Ohio’s Obamacare Medicaid expansion will continue until at least July, despite burning through $2.56 billion in federal funding four months early.

Unless enrollment drops abruptly, Medicaid expansion will be more than $1 billion over budget by the end of Ohio’s current fiscal year June 30. The expansion’s 492,121 January enrollment was 34 percent higher than state projections for July.

Even with the federal government reimbursing Ohio for all of the program’s benefit costs, how can the Ohio Department of Medicaid continue the Obamacare expansion without legislative approval?

ODM does not need a new Obamacare expansion appropriation because the agency “has broad authority under Ohio law to operate the Medicaid program,” Joint Medicaid Oversight Committee director Susan Ackerman told Ohio Watchdog via email.

“Appropriations for the Medicaid budget are set at the line item level and not by category of service or population,” Ackerman said. “Department of Medicaid may pay for Medicaid services from any of their Medicaid service-related line items up to the appropriation set by the General Assembly.”

In other words, as long as ODM’s total expenditures fall within limits set by state lawmakers, spending approved for traditional Medicaid recipients — children, pregnant women, the physically disabled, the elderly and families below the federal poverty line — can be used for the Obamacare expansion instead.

ODM’s enrollment projections have been wildly inaccurate, with high Obamacare expansion enrollment offset by low enrollment from those previously eligible.In January, Ohio had 125,457 more Obamacare expansion enrollees and 149,656 fewer traditional Medicaid enrollees than expected.

By using appropriations meant for traditional Medicaid recipients for the Obamacare expansion, Republican Gov. John Kasich’s administration can avoid an emergency request for more money to cover the expansion Kasich implemented unilaterally.

Because the federal government pays for 100 percent of Obamacare expansion benefits and only 62 percent of Ohio’s traditional Medicaid benefits, ODM still expects to have state money left in its total budget June 30.

State taxpayers will eventually be stuck with a huge bill if the Obamacare expansion continues, but short-term federal funding makes the expansion “free” for states until 2017.

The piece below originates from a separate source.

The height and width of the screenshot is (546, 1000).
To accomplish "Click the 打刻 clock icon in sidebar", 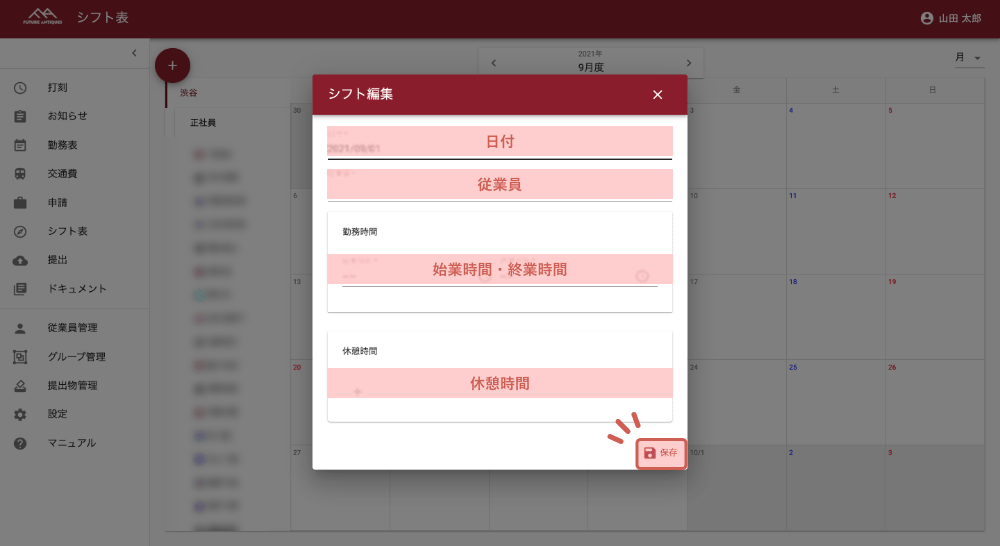I will pos(20,88).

The left-leaning Urban Institute projected in 2012 that expanding Medicaid would cost Ohio taxpayers $4 billion through 2022. Kasich insists all of the expansion’s costs are paid for with “Ohio money,” which is demonstrably false.

After adding working-age, able-bodied childless adults to Ohio’s Medicaid program in 2013, the Kasich administration turned to the Ohio Controlling Board for permission to spend $2.56 billion in Obamacare money between Jan. 1, 2014 and June 30, 2015.

Kasich touts the program’s skyrocketing enrollment as great news for the state, and he built his budget for fiscal years 2016 and 2017 on the assumption Medicaid expansion will continue.

“Gov. Kasich’s unilateral expansion of ObamaCare is set to run more than a billion dollars over budget in just the first 18 months,” Jonathan Ingram, research director for the free-market Foundation for Government Accountability, said in an email to Ohio Watchdog.

“More able-bodied adults have been put on Medicaid welfare than the Kasich administration thought would ever enroll. Barely a year in, Ohio’s Medicaid expansion costs are already spiraling out of control,” Ingram continued.

“What happens when the state has to start paying its share of Medicaid expansion costs? Gov. Kasich has already pushed nearly 500,000 able-bodied adults to the front of the line, while nearly 40,000 children and adults with developmental disabilities languish on waiting lists for services,” Ingram said.

“He’s proposed funding cuts to pediatric hospitals and is now pushing to kick pregnant women off the program,” Ingram added, concluding, “With these kinds of cost overruns, who else will Kasich put on the chopping block when the ObamaCare expansion bill comes due?”